Type I and Type II Errors
In statistical hypothesis testing, we always have a null hypothesis $H_0$ which refers to the statement to be tested. We have two possible conclusions from a hypothesis testing,
- to accept the hypothesis, that is concluding that $H_0$ is true,
- to reject the hypothesis, that is concluding that $H_0$ is false.
However, it is possible that our conclusion is not correct. There are four possible results.
|$H_0$ is True (Ground Truth)||$H_0$ is False (Ground Truth)|
|Accept $H_0$ (after hypothesis testing)||Correct||Type II Error|
|Reject $H_0$ (after hypothesis testing)||Type I Error||Correct|
We could tell that there are two types of errors:
- Type I: The hypothesis $H_0$ is correct but we rejected it:
- Type II: the hypothesis $H_0$ is wrong but we accepted it.
What Kind of Mistakes
We all make mistakes. The question is, what kind of mistakes.

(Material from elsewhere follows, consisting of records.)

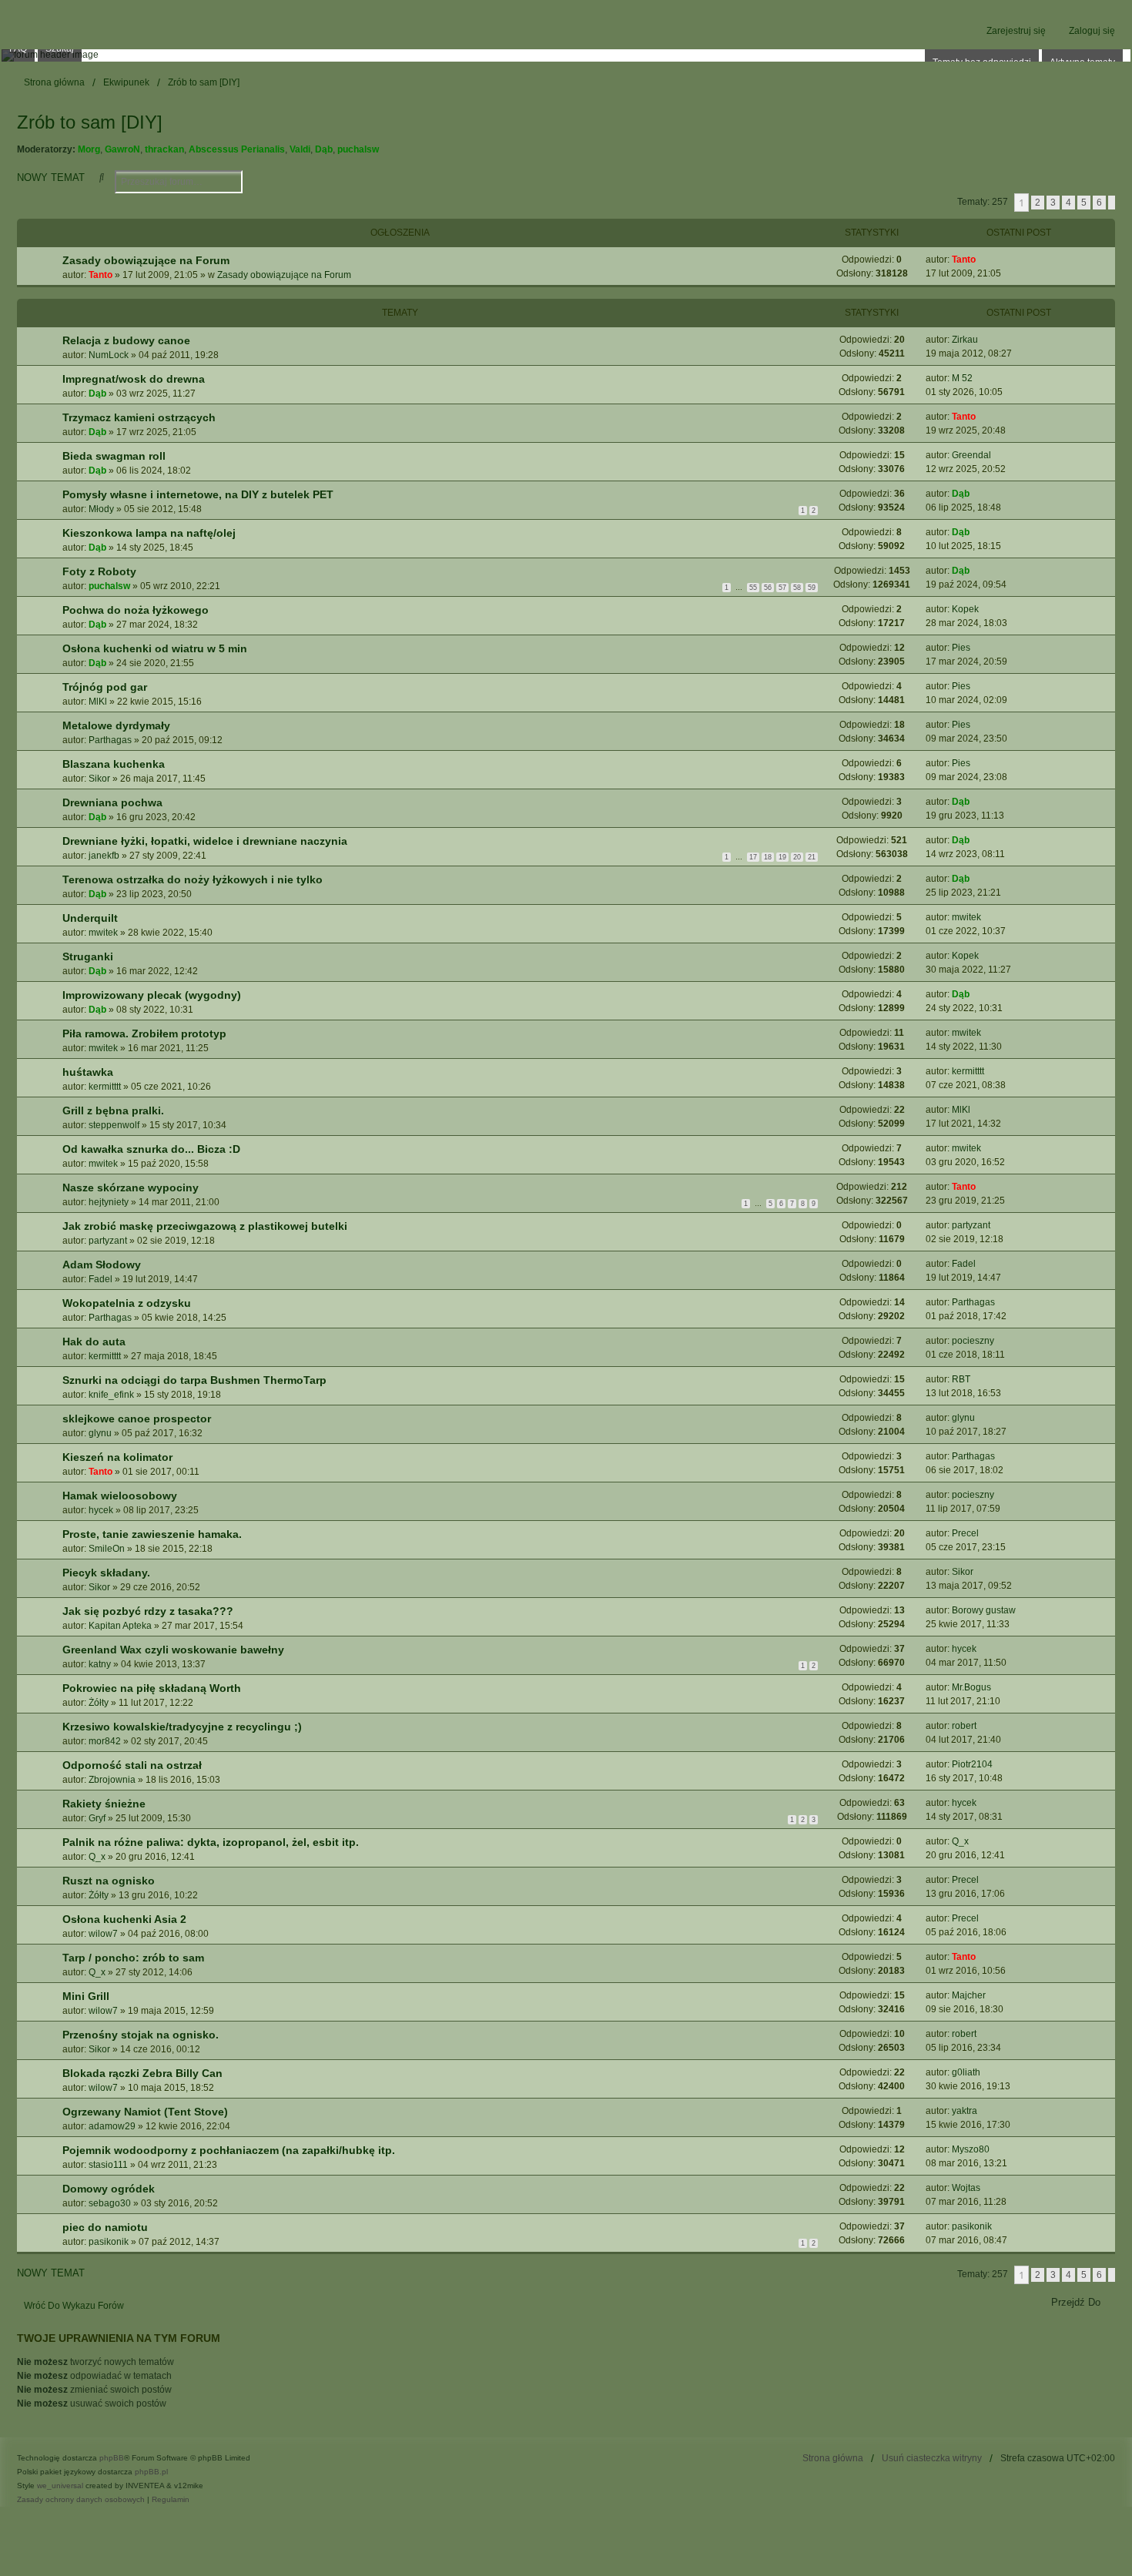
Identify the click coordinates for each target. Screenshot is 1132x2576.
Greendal (971, 455)
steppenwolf (114, 1125)
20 (797, 857)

If we forget about the name “Null Hypothesis” and only consider just any hypothesis, the name I and II won’t matter. So there is a reason that we design our null hypothesis correctly.

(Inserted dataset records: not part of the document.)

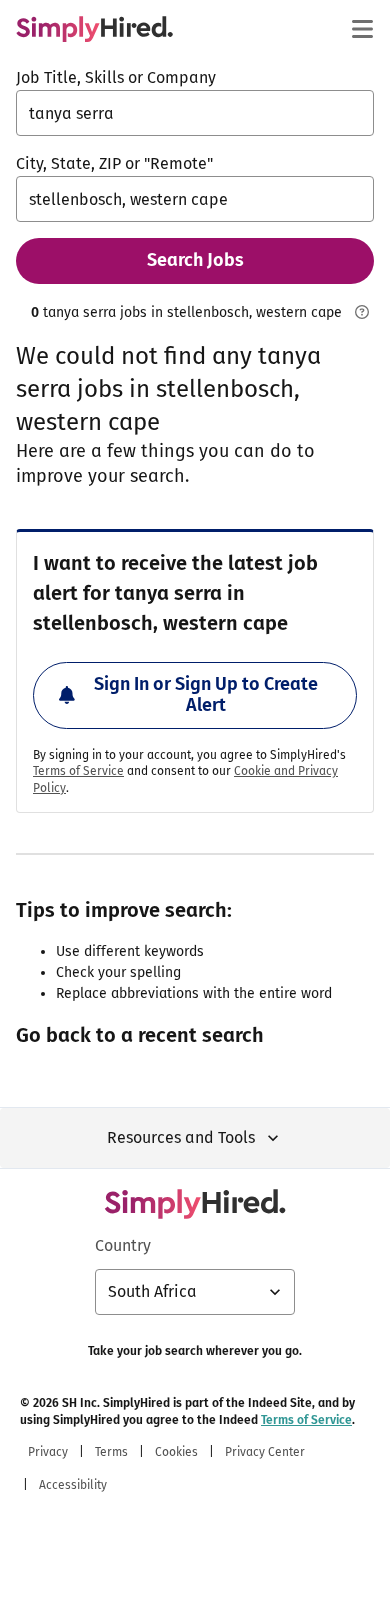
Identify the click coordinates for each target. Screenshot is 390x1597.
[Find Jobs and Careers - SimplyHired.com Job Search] (94, 29)
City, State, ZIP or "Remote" (114, 163)
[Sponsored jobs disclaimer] (362, 312)
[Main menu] (362, 29)
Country (123, 1245)
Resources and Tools (181, 1137)
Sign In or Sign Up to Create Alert (206, 695)
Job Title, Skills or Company (116, 77)
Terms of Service (78, 771)
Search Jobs (195, 260)
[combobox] (195, 113)
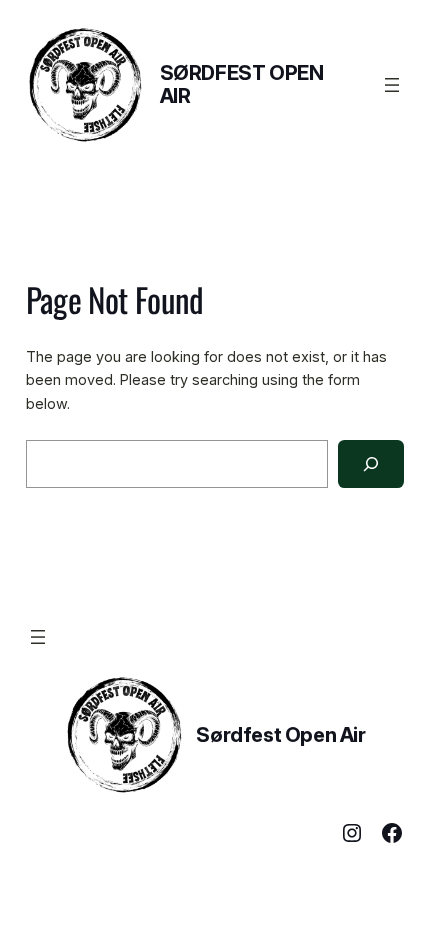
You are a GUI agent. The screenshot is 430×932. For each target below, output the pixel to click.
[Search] (371, 463)
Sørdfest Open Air (242, 84)
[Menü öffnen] (392, 85)
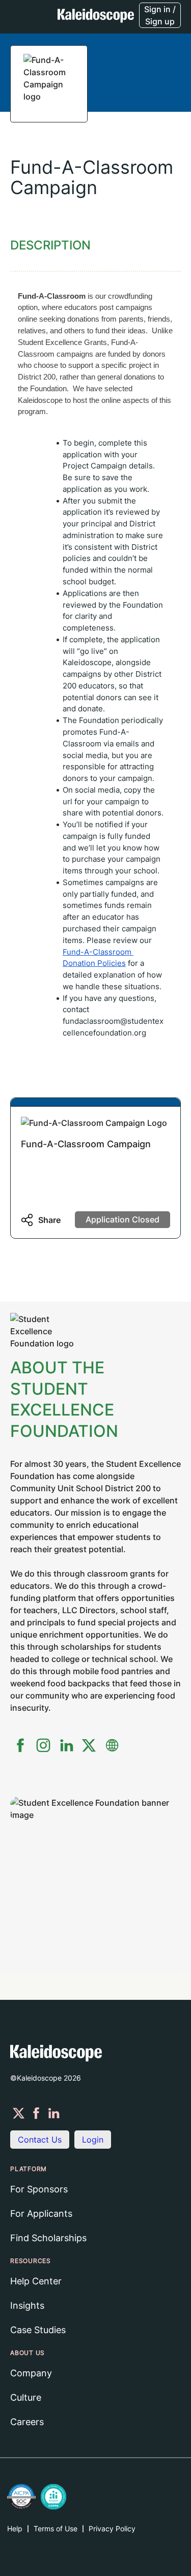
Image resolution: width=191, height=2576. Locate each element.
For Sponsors (39, 2189)
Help (14, 2528)
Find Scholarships (48, 2238)
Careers (27, 2421)
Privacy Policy (112, 2528)
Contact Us (40, 2139)
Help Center (36, 2281)
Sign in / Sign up (160, 15)
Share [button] (49, 1220)
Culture (25, 2397)
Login (92, 2139)
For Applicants (41, 2213)
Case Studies (38, 2329)
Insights (27, 2305)
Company (31, 2373)
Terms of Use (55, 2528)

Why is it import that we design the null hypothesis carefully?
If we look at the threshold of p-value in a hypothesis testing, we are basically managing the risks of different types of errors.
Here I quote this very wise paragraph from Elements of Statistics II as shown in the reference.
A P value can be thought of as a descriptive statistic that measures how much support the data give to the null hypothesis: the smaller the P value, the less the support. But what level of support is considered so small that the null hypothesis should be rejected?
– 16.8 in the book Elements of Statistics II by Stephen Bernstein and Ruth Bernstein
We will denote the threshold of the hypothesis testing as $p_t$. If the $p < p_t$, then we reject our hypothesis. Here $p_t$ is linked to our risk of type I errors. The larger the threshold we choose, the higher the risk of making type I errors.
In hypothesis testing, it is crucial that we place the actual null hypothesis $H_0$ we would like to test so that type I error is the type of error we care about.